1951 Wiederaufbau für die Deutsche Hochschule für Politik

Gegen Kriegsende wurde der Bau ausgebombt. Mit dem Untergang des Dritten Reichs war auch das Ende der beiden Institutionen besiegelt. Zunächst sollte in der Ruine eine Werkstatt für Autoreparaturen entstehen. 1951 entschloss man sich jedoch zum Wiederaufbau des früheren Gebäudes, in dem nun die Deutsche Hochschule für Politik ihren Lehrbetrieb aufnahm – eine Institution, die bereits in den 1920er Jahren unter Theodor Heuss existiert hatte und nun von Otto Suhr wiedergegründet wurde. Im Jahr 1959 wurde die Hochschule als Otto-Suhr-Institut in die Freie Universität Berlin eingegliedert und zog nach Dahlem.

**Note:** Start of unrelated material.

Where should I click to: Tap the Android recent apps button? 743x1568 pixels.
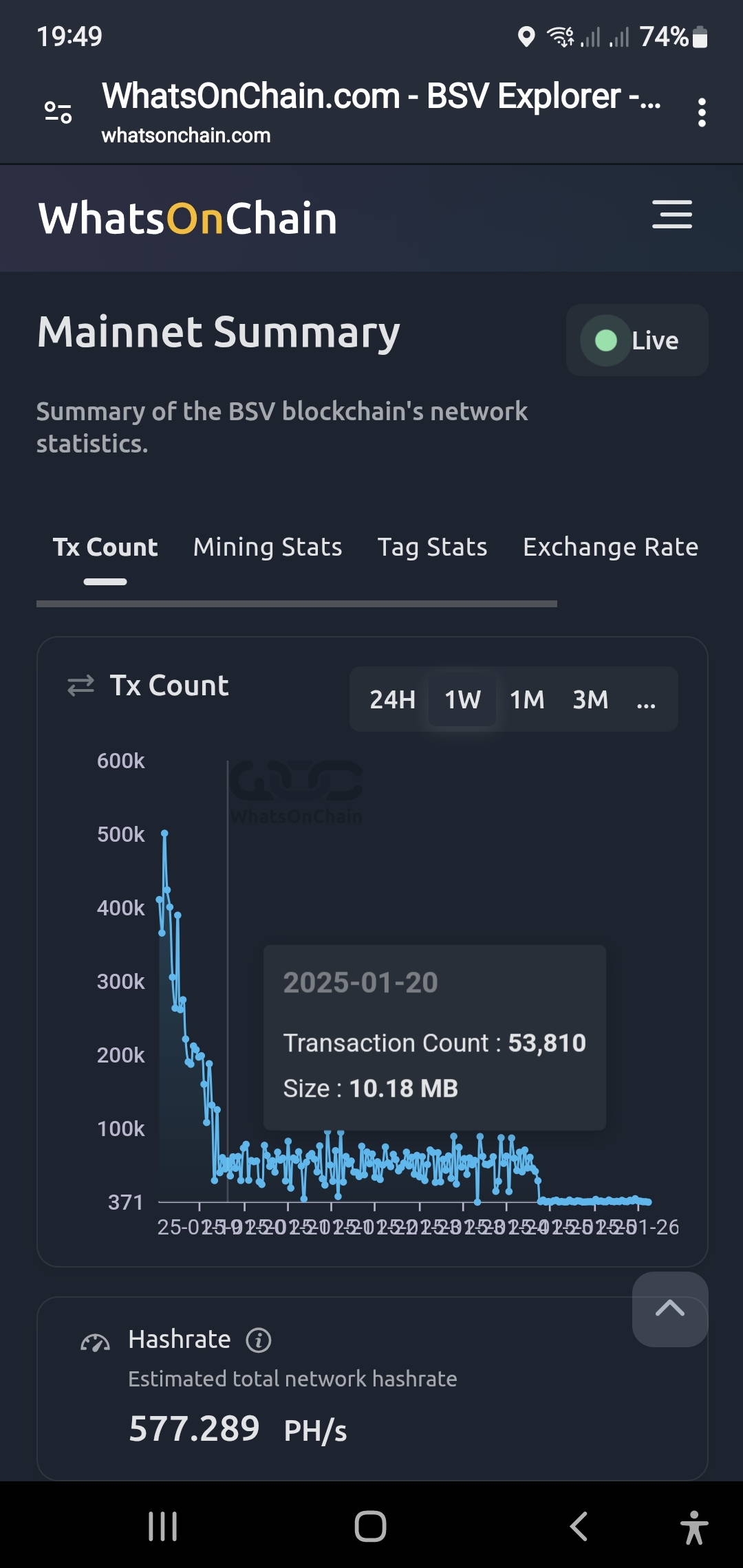[163, 1527]
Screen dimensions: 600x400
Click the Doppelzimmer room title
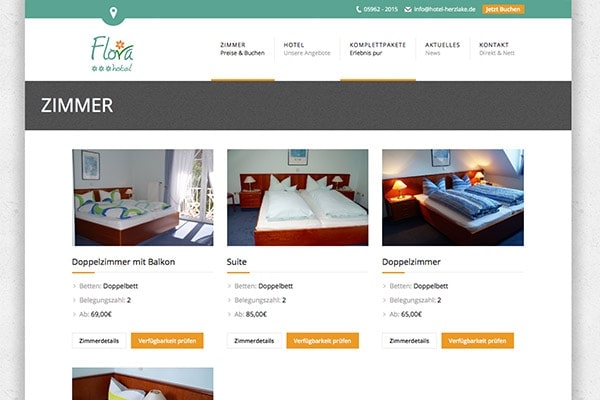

Das wiederaufgebaute Gebäude zu Beginn der 1950er Jahre; Foto: Museen Tempelhof-Schöneberg/Archiv

1971 entsteht die Fachhochschule für Wirtschaft

Danach wurden die Räume durch das Hochschulinstitut für Wirtschaftskunde und die Höhere Wirtschaftsfachschule genutzt, die ab 1965 in der Wirtschaftsakademie aufgingen. Seither stand bei allen Ausbildungsangeboten eine praxisorientierte Betriebswirtschaftslehre im Mittelpunkt, wobei sowohl ein Tages- als auch ein Abendstudium angeboten wurden. Diese Einrichtung fand ihre Fortsetzung und Erweiterung in der 1971 gegründeten Fachhochschule für Wirtschaft, einer interdisziplinären Reformhochschule, in der neue Vermittlungsformen für das Studium der Wirtschaftswissenschaften erprobt werden sollten.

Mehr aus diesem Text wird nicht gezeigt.